# How best to photograph black objects?



## fishugly (Feb 18, 2007)

Hello,

I'm attempting to photograph a few black wooden sculptures that are roughly 42" tall. Here's a little about me and my equipment...errr...if you wanna call it that:

-I know very, very little about photography but am crafty otherwise and willing to improvise as needed
-using a Sony CD Mavica 3.2 Mega Pixel camera w/ 3x optical zoom
-nice tripod
-a few white sheets, drop cloths & lighter colored sheets (as a backdrop & on sides)
-a small shop w/ a little natural light (south & east)
-3 auto shades (trying to reflect sunlight coming through shop window)
-2 500 watt halogen shop lights
-4  25 watt fluorescent lights

Armed with that, I have had gotten good results (well, good enough for my needs:er photographing everything but the black objects. I can get decent results shining the halogens on the black objects but the color isn't true (turns out more brown than black). Otherwise, the objects are way too dark and don't show much detail. I have tried taking the photos outside on bright sunny days and overcast days with no luck.

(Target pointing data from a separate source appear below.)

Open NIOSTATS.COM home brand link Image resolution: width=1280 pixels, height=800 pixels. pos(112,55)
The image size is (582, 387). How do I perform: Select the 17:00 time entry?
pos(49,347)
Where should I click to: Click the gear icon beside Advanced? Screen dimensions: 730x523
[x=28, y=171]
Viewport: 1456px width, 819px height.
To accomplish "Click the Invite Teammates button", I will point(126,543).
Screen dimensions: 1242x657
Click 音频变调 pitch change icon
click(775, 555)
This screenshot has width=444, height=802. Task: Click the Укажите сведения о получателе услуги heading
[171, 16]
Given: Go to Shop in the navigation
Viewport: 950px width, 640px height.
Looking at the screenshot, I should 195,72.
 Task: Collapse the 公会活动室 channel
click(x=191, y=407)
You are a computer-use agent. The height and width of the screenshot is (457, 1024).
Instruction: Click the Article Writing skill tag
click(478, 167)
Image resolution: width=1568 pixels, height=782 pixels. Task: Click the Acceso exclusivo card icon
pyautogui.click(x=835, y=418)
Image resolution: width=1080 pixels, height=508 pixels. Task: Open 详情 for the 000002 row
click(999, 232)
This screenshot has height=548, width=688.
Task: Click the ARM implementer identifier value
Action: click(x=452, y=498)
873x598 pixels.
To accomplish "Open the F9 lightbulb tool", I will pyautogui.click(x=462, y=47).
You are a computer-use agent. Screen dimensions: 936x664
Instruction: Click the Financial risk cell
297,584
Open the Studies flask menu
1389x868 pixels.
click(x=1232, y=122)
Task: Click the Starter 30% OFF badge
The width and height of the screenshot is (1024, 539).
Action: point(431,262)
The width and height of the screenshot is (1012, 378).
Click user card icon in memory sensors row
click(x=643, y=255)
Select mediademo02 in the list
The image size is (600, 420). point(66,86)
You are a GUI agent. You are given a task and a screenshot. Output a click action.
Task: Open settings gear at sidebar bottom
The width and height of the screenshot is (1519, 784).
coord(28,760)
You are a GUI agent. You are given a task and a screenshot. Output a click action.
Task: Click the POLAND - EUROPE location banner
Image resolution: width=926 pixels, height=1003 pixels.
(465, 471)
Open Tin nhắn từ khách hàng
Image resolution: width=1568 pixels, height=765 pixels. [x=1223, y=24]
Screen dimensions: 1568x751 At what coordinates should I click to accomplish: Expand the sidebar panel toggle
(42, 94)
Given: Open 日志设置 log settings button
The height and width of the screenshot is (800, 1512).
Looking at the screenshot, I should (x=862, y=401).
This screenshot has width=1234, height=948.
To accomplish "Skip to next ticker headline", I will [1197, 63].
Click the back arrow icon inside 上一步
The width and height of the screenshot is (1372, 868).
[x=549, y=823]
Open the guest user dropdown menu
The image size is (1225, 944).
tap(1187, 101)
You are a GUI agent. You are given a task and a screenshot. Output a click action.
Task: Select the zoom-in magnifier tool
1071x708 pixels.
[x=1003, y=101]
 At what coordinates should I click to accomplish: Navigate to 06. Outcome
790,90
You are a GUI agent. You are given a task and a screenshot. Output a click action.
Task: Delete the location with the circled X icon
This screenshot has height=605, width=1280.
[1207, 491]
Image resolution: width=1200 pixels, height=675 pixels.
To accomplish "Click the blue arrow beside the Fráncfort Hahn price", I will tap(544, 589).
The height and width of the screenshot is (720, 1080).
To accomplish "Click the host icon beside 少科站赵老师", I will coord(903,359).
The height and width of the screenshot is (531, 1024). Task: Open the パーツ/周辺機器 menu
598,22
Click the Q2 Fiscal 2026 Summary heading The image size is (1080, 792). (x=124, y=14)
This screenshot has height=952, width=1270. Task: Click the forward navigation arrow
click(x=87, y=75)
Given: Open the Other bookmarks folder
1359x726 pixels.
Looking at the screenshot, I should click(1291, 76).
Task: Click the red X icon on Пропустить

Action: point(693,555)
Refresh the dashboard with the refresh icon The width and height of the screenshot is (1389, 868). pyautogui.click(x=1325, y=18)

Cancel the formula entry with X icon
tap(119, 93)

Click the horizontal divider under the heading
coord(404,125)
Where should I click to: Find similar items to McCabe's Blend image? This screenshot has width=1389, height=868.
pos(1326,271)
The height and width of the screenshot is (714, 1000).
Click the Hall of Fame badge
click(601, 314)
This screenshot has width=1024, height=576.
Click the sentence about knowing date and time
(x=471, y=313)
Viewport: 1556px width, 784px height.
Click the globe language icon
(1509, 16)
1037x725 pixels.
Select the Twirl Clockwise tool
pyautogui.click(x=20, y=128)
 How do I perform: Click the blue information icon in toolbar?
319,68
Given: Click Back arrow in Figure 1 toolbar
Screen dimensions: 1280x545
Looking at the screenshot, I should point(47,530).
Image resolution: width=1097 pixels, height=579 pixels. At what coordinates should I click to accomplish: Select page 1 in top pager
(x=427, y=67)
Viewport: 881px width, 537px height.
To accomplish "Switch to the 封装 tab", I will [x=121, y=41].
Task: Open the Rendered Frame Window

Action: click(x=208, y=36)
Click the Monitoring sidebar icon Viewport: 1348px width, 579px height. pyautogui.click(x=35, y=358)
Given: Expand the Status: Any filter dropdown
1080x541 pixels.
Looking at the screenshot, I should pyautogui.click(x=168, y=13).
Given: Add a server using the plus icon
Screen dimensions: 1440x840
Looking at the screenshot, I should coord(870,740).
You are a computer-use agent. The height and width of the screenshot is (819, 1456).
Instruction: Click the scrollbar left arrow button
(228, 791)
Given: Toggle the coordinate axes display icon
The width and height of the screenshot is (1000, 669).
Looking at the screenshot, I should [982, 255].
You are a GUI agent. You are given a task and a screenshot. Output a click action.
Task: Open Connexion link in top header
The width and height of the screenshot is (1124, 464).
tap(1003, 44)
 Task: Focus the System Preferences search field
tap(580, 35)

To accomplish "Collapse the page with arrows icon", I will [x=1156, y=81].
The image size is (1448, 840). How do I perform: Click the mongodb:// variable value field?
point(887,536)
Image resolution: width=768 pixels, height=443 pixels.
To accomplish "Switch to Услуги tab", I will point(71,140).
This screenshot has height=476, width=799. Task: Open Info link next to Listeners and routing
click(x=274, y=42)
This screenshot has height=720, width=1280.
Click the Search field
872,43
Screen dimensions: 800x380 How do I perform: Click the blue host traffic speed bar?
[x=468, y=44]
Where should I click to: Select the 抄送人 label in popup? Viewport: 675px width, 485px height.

I'm sure spending a heap of money could get me better results but I'm a cheap ba$tard and actually enjoy a challenge of "making do". 

Any pointers?


----------



## Peacemaker636 (Feb 18, 2007)

If you're using auto, turn it off, and read up a little about exposure (just google aperture or shutter speed).  If your camera supports spot metering (it decides whether the picture's under or over exposed by looking at the exact center), turn it on.  Otherwise, overexpose the shot by two to three stops (increments of aperture and shutter speed, each stop is twice as bright as the one before).  If you're camera doesn't have a manual mode, hold a peice of dark paper in front of it, and press the button halfway, this'll trick it into overexposing the shot.  Then move the paper and take the picture.

Hope this helps.


----------



## fishugly (Feb 18, 2007)

Peacemaker636,

Yes, that does help. Thanks! I'll play around with these tips tomorrow.

A couple questions though. When you say "_...hold a piece of dark paper in front of it..._", how close should that paper be; touching the camera, 6" away, 12"? Also, does it have to be paper or will anything dark or black do?

Thanks again.


----------



## The_Traveler (Feb 19, 2007)

If you are going to expect good color, don't use the mixture of halogen and fluorescent lights - the white balance will be completely off. 

Try natural light at an angle to get shadows of light and dark on the piece. - late in the day or early morning.

Take several exposures of each setup at varying degrees of over-exposure.


----------



## Peacemaker636 (Feb 19, 2007)

Anything dark should do.  It depends though on how far away to hold it.  If the pictures are coming out dark, then use a darker object or hold it closer.  If they are too light, use a lighter object or hold it farther away.  Anyway, it would be much better to use the manual mode if the camera has one...


----------



## RacePhoto (Feb 19, 2007)

*Overexpose the shot by two to three stops.*

I believe that camera has EV control and you can set it to +2, spot metering and set the ISO to 100 or 200, not auto for the greatest sharpness.

You can adjust brightness after you take the picture, but then, it's better to have it as close as you want to start with.

First try adjusting the EV to +2 and see if that helps.


----------